* Task description *
Which lines of the listing hold the string "computer"? Copy those lines.

** Material for this exercise follows **

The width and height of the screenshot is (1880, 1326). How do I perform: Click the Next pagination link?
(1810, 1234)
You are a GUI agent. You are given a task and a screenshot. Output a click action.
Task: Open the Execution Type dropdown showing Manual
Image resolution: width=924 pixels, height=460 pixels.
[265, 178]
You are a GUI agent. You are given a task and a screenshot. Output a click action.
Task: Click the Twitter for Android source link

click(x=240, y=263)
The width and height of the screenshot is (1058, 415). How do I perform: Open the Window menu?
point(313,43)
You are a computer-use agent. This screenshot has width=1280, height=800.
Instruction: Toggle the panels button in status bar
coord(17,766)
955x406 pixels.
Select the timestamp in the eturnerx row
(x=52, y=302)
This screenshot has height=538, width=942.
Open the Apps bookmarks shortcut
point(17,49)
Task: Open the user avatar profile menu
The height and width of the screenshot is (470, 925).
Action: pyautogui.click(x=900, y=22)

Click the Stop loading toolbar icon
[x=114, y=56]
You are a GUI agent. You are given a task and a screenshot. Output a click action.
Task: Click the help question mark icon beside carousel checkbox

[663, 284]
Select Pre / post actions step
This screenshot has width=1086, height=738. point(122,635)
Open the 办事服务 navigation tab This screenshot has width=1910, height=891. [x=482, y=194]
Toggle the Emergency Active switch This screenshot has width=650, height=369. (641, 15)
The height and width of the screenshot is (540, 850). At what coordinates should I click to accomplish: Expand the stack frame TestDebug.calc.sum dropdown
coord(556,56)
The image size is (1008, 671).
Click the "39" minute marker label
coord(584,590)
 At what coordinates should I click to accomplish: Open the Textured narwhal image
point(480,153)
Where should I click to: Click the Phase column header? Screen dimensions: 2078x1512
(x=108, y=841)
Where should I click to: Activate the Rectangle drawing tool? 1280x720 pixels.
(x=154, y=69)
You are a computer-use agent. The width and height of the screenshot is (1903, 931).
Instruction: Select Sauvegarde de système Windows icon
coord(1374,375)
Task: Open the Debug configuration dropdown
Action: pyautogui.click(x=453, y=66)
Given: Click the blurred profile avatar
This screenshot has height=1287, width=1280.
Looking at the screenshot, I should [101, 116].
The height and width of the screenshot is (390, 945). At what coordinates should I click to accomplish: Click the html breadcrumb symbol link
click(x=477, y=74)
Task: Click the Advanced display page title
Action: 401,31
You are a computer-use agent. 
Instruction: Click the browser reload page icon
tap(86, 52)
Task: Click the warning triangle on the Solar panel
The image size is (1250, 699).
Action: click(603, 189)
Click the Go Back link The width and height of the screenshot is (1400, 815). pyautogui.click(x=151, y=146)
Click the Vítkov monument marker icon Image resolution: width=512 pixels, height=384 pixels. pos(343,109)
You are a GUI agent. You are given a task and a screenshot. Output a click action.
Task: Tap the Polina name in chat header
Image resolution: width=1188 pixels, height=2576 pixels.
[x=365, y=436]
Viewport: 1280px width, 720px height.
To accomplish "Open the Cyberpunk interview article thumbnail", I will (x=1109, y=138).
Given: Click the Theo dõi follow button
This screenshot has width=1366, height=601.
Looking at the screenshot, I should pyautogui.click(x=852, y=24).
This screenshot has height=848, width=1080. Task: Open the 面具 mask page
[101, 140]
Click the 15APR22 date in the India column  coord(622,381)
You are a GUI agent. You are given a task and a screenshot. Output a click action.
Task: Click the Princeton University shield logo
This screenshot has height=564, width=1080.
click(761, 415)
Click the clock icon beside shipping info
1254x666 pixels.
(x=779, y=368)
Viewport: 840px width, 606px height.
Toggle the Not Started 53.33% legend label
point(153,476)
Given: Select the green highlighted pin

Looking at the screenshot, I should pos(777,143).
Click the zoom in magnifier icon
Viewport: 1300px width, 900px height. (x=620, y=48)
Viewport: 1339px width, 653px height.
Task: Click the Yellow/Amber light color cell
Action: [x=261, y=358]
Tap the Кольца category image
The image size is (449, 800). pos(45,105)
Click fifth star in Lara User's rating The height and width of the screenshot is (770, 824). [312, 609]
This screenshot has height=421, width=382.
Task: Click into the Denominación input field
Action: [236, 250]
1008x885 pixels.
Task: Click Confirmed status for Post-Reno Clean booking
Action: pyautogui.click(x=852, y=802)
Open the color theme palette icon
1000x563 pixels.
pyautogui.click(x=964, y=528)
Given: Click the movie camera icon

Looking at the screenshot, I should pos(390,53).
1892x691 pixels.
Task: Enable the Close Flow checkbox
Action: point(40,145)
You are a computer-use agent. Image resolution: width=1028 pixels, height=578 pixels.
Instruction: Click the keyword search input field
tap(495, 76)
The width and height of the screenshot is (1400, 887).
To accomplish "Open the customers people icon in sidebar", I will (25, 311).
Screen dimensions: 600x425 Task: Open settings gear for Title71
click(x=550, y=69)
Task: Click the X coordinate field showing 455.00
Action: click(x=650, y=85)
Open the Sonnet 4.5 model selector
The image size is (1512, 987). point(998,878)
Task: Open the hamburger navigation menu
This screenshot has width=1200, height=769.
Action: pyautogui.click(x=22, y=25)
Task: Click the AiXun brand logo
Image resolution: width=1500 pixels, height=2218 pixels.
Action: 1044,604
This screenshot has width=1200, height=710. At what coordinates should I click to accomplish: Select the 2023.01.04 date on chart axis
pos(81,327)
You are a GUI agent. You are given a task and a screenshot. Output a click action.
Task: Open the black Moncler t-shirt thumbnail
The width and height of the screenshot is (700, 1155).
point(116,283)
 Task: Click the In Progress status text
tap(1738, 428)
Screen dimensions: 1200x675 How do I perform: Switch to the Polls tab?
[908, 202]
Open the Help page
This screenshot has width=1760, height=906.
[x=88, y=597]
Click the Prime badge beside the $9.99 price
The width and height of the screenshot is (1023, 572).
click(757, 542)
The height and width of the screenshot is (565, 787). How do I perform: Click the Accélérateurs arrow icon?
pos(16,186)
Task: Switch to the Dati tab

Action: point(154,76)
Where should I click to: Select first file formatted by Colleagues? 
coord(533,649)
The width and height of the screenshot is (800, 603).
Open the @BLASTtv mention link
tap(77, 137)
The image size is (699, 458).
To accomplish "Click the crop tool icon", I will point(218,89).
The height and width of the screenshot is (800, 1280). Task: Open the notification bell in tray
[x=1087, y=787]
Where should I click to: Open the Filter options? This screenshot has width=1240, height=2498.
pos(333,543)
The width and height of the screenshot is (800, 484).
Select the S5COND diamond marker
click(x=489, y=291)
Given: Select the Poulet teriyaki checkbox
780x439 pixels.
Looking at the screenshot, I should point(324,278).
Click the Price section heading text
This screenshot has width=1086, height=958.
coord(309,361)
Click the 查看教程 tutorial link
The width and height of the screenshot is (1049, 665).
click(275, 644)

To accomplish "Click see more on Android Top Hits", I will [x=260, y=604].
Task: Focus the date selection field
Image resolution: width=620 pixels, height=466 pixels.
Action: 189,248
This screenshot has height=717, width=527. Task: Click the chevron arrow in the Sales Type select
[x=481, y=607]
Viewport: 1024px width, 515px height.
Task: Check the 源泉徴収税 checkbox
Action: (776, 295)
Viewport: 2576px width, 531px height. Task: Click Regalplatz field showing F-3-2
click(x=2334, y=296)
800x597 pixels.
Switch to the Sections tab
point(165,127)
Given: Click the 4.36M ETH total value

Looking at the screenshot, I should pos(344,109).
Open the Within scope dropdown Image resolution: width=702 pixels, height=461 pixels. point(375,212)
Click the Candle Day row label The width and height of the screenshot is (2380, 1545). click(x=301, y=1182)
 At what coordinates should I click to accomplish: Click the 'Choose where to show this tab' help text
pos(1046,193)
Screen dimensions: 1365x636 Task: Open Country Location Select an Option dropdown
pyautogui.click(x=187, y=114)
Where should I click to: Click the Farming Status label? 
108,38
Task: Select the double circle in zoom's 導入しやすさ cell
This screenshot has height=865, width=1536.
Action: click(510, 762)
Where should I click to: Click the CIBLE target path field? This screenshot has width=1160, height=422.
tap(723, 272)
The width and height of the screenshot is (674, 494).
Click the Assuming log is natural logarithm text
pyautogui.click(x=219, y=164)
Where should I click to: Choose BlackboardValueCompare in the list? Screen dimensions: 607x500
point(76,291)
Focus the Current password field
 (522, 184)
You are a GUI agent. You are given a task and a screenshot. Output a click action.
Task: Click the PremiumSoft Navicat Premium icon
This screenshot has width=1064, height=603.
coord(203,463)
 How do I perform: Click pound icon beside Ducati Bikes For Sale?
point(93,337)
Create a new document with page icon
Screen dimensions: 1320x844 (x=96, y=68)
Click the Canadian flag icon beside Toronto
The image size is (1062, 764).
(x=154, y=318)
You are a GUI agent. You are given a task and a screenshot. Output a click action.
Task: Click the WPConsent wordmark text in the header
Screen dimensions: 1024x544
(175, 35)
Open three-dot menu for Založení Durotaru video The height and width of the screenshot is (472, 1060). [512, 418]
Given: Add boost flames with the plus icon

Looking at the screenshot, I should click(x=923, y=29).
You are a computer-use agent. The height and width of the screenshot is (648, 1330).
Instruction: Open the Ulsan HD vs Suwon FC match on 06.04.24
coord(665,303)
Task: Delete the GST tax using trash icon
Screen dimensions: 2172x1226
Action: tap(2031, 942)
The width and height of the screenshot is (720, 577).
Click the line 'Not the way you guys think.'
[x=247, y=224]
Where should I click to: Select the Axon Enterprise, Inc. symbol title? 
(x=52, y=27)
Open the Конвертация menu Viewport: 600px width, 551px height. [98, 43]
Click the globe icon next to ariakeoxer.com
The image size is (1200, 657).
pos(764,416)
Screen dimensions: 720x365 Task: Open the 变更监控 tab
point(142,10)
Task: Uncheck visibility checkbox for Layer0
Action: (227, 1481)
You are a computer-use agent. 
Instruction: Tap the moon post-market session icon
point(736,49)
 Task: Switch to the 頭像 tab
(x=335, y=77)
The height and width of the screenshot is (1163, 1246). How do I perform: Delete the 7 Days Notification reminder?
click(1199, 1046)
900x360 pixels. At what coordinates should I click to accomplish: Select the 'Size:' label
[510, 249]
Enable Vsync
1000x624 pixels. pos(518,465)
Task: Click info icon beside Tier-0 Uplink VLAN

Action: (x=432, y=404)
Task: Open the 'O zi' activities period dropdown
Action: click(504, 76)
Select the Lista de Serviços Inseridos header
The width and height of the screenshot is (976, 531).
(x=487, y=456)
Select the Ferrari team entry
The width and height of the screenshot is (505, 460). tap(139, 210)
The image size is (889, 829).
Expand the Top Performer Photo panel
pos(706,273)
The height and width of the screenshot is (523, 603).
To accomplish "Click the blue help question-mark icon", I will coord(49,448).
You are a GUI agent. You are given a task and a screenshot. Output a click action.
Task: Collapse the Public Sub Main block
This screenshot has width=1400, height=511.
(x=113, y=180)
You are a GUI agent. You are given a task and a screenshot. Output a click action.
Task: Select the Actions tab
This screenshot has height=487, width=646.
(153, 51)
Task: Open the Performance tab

** End of Material for this exercise **

* Answer space *
You are a computer-use agent. This screenshot has width=1280, height=800.
You are a computer-use agent. The width and height of the screenshot is (1903, 931).
You are a computer-use agent. 
You are a computer-use agent. Image resolution: width=1028 pixels, height=578 pixels.
You are a computer-use agent. The height and width of the screenshot is (648, 1330).
You are a computer-use agent. 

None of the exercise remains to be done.